TASK:
Can you edit the material below so that every "Viewport" becomes "Window", leaving everything else unchanged?

┌─ WORKING DATA

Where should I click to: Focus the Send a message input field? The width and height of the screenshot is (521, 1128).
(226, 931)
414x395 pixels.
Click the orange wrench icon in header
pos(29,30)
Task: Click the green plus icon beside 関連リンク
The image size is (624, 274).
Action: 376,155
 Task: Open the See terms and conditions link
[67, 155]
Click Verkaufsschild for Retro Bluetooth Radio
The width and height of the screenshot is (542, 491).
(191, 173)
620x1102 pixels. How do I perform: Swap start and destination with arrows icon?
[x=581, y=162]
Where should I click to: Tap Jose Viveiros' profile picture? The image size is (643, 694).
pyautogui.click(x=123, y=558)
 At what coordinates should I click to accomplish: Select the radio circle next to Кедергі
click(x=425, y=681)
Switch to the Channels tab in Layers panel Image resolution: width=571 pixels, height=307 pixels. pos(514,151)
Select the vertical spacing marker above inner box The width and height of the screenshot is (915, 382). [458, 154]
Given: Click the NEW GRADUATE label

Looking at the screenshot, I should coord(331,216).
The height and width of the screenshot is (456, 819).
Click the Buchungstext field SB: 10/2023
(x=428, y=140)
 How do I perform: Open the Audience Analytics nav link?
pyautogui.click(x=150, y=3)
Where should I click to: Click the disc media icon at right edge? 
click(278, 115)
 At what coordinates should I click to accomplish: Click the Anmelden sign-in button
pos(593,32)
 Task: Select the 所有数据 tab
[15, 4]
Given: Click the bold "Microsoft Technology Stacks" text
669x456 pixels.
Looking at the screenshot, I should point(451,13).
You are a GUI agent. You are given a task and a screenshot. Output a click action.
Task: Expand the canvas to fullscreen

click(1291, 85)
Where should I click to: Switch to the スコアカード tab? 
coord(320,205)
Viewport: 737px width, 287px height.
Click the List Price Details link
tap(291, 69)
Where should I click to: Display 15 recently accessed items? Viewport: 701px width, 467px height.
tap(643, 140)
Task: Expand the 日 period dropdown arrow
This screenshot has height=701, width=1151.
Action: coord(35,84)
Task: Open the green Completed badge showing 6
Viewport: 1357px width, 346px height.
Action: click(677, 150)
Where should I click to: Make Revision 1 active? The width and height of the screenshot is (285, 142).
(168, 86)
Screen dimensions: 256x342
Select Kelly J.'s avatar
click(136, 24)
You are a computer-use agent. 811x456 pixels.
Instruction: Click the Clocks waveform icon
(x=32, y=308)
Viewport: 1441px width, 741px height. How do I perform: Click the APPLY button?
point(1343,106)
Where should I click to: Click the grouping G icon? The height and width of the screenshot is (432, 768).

└─

TASK ANSWER:
Where should I click to: Focus the Send a message input field? The width and height of the screenshot is (521, 1128).
(226, 931)
414x395 pixels.
Click the orange wrench icon in header
pos(29,30)
Task: Click the green plus icon beside 関連リンク
The image size is (624, 274).
Action: 376,155
 Task: Open the See terms and conditions link
[67, 155]
Click Verkaufsschild for Retro Bluetooth Radio
The width and height of the screenshot is (542, 491).
(191, 173)
620x1102 pixels. How do I perform: Swap start and destination with arrows icon?
[x=581, y=162]
Where should I click to: Tap Jose Viveiros' profile picture? The image size is (643, 694).
pyautogui.click(x=123, y=558)
 At what coordinates should I click to accomplish: Select the radio circle next to Кедергі
click(x=425, y=681)
Switch to the Channels tab in Layers panel Image resolution: width=571 pixels, height=307 pixels. pos(514,151)
Select the vertical spacing marker above inner box The width and height of the screenshot is (915, 382). [458, 154]
Given: Click the NEW GRADUATE label

Looking at the screenshot, I should coord(331,216).
The height and width of the screenshot is (456, 819).
Click the Buchungstext field SB: 10/2023
(x=428, y=140)
 How do I perform: Open the Audience Analytics nav link?
pyautogui.click(x=150, y=3)
Where should I click to: Click the disc media icon at right edge? 
click(278, 115)
 At what coordinates should I click to accomplish: Click the Anmelden sign-in button
pos(593,32)
 Task: Select the 所有数据 tab
[15, 4]
Given: Click the bold "Microsoft Technology Stacks" text
669x456 pixels.
Looking at the screenshot, I should point(451,13).
You are a GUI agent. You are given a task and a screenshot. Output a click action.
Task: Expand the canvas to fullscreen

click(1291, 85)
Where should I click to: Switch to the スコアカード tab? 
coord(320,205)
Window: 737px width, 287px height.
Click the List Price Details link
tap(291, 69)
Where should I click to: Display 15 recently accessed items? Window: 701px width, 467px height.
tap(643, 140)
Task: Expand the 日 period dropdown arrow
This screenshot has height=701, width=1151.
Action: coord(35,84)
Task: Open the green Completed badge showing 6
Window: 1357px width, 346px height.
Action: click(677, 150)
Where should I click to: Make Revision 1 active? The width and height of the screenshot is (285, 142).
(168, 86)
Screen dimensions: 256x342
Select Kelly J.'s avatar
click(136, 24)
You are a computer-use agent. 811x456 pixels.
Instruction: Click the Clocks waveform icon
(x=32, y=308)
Window: 1441px width, 741px height. How do I perform: Click the APPLY button?
point(1343,106)
Where should I click to: Click the grouping G icon? The height and width of the screenshot is (432, 768).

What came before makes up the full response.